▶ [TO DO]: Once you have read the listing, write it all out exactly.

▶ [INFORMATION]:
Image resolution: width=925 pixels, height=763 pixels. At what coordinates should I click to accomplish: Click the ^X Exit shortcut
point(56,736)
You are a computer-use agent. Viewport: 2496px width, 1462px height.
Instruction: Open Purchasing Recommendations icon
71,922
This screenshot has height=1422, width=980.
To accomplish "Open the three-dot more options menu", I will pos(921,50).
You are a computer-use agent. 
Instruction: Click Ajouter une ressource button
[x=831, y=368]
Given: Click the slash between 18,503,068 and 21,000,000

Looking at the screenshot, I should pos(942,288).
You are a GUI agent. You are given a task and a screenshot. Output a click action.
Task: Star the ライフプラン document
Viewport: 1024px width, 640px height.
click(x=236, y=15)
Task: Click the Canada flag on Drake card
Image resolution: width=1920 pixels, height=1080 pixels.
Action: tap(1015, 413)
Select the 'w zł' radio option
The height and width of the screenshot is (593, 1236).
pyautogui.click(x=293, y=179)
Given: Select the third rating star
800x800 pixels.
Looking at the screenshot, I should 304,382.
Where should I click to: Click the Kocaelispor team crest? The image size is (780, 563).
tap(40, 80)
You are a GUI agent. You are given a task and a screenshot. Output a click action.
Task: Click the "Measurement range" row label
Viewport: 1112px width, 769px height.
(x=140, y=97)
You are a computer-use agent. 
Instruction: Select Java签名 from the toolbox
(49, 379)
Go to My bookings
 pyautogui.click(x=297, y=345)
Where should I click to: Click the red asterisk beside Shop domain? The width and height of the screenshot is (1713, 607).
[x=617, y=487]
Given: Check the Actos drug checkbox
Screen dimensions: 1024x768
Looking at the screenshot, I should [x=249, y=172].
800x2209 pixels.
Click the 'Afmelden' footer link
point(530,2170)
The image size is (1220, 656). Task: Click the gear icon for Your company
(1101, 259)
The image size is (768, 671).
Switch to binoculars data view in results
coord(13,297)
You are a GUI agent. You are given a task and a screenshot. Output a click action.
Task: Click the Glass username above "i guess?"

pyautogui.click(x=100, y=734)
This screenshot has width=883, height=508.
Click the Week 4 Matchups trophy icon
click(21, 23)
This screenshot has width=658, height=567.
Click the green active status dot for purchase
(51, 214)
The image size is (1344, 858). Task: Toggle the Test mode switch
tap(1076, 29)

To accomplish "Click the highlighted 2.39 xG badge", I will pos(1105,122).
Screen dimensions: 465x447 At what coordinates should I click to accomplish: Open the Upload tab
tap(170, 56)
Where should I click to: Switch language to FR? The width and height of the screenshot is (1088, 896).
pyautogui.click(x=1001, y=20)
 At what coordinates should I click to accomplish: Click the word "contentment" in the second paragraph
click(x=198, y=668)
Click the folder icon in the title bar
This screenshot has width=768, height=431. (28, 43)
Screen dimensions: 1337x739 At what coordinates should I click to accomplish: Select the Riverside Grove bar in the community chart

▶ [RESPONSE BELOW]:
Image resolution: width=925 pixels, height=763 pixels. At what coordinates should I click to accomplish: Click the ^X Exit shortcut
point(56,736)
You are a computer-use agent. Viewport: 2496px width, 1462px height.
Instruction: Open Purchasing Recommendations icon
71,922
This screenshot has height=1422, width=980.
To accomplish "Open the three-dot more options menu", I will pos(921,50).
You are a computer-use agent. 
Instruction: Click Ajouter une ressource button
[x=831, y=368]
Given: Click the slash between 18,503,068 and 21,000,000

Looking at the screenshot, I should pos(942,288).
You are a GUI agent. You are given a task and a screenshot. Output a click action.
Task: Star the ライフプラン document
Viewport: 1024px width, 640px height.
click(x=236, y=15)
Task: Click the Canada flag on Drake card
Image resolution: width=1920 pixels, height=1080 pixels.
Action: tap(1015, 413)
Select the 'w zł' radio option
The height and width of the screenshot is (593, 1236).
pyautogui.click(x=293, y=179)
Given: Select the third rating star
800x800 pixels.
Looking at the screenshot, I should 304,382.
Where should I click to: Click the Kocaelispor team crest? The image size is (780, 563).
tap(40, 80)
You are a GUI agent. You are given a task and a screenshot. Output a click action.
Task: Click the "Measurement range" row label
Viewport: 1112px width, 769px height.
(x=140, y=97)
You are a computer-use agent. 
Instruction: Select Java签名 from the toolbox
(49, 379)
Go to My bookings
 pyautogui.click(x=297, y=345)
Where should I click to: Click the red asterisk beside Shop domain? The width and height of the screenshot is (1713, 607).
[x=617, y=487]
Given: Check the Actos drug checkbox
Screen dimensions: 1024x768
Looking at the screenshot, I should [x=249, y=172].
800x2209 pixels.
Click the 'Afmelden' footer link
point(530,2170)
The image size is (1220, 656). Task: Click the gear icon for Your company
(1101, 259)
The image size is (768, 671).
Switch to binoculars data view in results
coord(13,297)
You are a GUI agent. You are given a task and a screenshot. Output a click action.
Task: Click the Glass username above "i guess?"

pyautogui.click(x=100, y=734)
This screenshot has width=883, height=508.
Click the Week 4 Matchups trophy icon
click(21, 23)
This screenshot has width=658, height=567.
Click the green active status dot for purchase
(51, 214)
The image size is (1344, 858). Task: Toggle the Test mode switch
tap(1076, 29)

To accomplish "Click the highlighted 2.39 xG badge", I will pos(1105,122).
Screen dimensions: 465x447 At what coordinates should I click to accomplish: Open the Upload tab
tap(170, 56)
Where should I click to: Switch language to FR? The width and height of the screenshot is (1088, 896).
pyautogui.click(x=1001, y=20)
 At what coordinates should I click to accomplish: Click the word "contentment" in the second paragraph
click(x=198, y=668)
Click the folder icon in the title bar
This screenshot has width=768, height=431. (28, 43)
Screen dimensions: 1337x739 At what coordinates should I click to accomplish: Select the Riverside Grove bar in the community chart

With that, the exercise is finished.